Además, la instauración de mecanismos de participación popular como mesas de consulta ciudadanas, foros, asambleas abiertas, consejos económicos y sociales, entre otros, pueden ser medios eficientes para fortalecer los procesos de planificación y abordaje de políticas públicas para una gestión más cercana al interés de la colectividad.

La planificación estratégica conlleva generar un adecuado consenso entre el Estado, sus instituciones, el sector empresarial o privado, y las organizaciones de la sociedad civil. Esto implicapromover acuerdos de integración entre estos agentes y organizaciones para recobrar el verdadero significado de políticas públicas, que es, favorecer el interés común en la toma de decisiones para la solución de problemas públicos.

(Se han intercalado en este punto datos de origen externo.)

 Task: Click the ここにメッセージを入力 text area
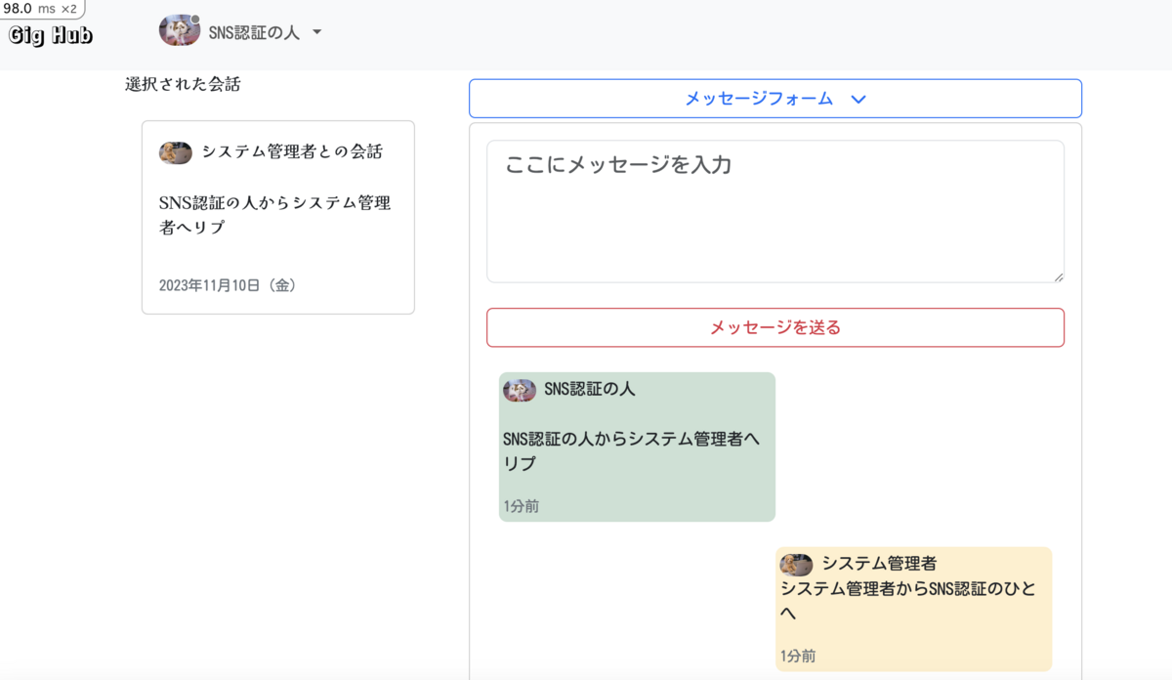(774, 211)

En las instituciones que componen el gobierno central, en ocasiones, se ha hecho uso de mecanismos de concertación para el establecimiento de consensos, por ejemplo, la Ley orgánica No. 1-12 sobre Estrategia Nacional de Desarrollo, y el pacto por la Educación. Sin embargo, aún quedan pendientes acuerdos y concertaciones para los pactos eléctrico y fiscal (reforma fiscal), y fomentar con mas frecuencia, en los gobiernos locales, la utilización de los instrumentos necesarios para incentivar la participación popular a través de consultas ciudadanas, que generen un mayor nivel de coordinación en el proceso de toma de decisiones de los asuntos públicos que interesan a los(as) ciudadanos(as).

Es comprobable que los instrumentos de participación y consulta ciudadana contribuyen en la administración pública a: 1) propiciar la concertación de políticas públicas; 2) legitimar el Estado moderno en los procesos de planificación estratégica, a través de una gestión de calidad; y 3)promover una mayor participación de la ciudadanía en los procesos de planificación y solución de los problemas públicos.

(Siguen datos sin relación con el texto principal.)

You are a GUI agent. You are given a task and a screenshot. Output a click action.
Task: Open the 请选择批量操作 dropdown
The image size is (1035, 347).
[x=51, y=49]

Los mecanismos de concertación conllevan a una adecuada definición y ejecución de las políticas públicas con sentido estratégico y la búsqueda de una mayor capacidad de gestión mediante la coordinación entresectores involucrados o grupos de interés e instituciones, ya que la consulta ciudadana fortalece los procesos de planificación en la administración pública, confiere mayor legitimidad a las políticas y decisiones, lo cual promueve una gestión pública de calidad, mas inclusiva y eficiente. Además, incentivan mayor transparencia de las políticas, proyectos y programas que se realizan desde el despacho del funcionario público.

Todo esto implica la irrenunciable tarea de una gestión pública moderna que fomente una nueva cultura democrática en la utilización de los instrumentos de participación ciudadana, necesarios para incentivar y lograr un mayor nivel de coordinación en el proceso de toma de decisiones de los asuntos públicos que interesan a los ciudadanos.

Además, superar la baja confianza, los débiles espacios de participación y la opacidad en la gestión mediante la consulta ciudadana inciden en conferir a la administración pública mayor legitimidad y en la generación de capital social mediante la planificación y concertación de políticas públicas, decididasno desde el laboratorio u escritorio de “expertos”, sino, mediante la implicación colectiva de los beneficiarios y ciudadanos(as) que influyen en la detección de los problemas colectivos que afectan sus comunidades.

Es por esto, que se hace cada vez más necesario e impostergable crear una nueva cultura para la gestión pública que revalorice la planificación estratégica a través de la consulta ciudadana y la participación popular, porque en definitiva, el buen gobierno debe ser para los ciudadanos, de los ciudadanos y por los ciudadanos.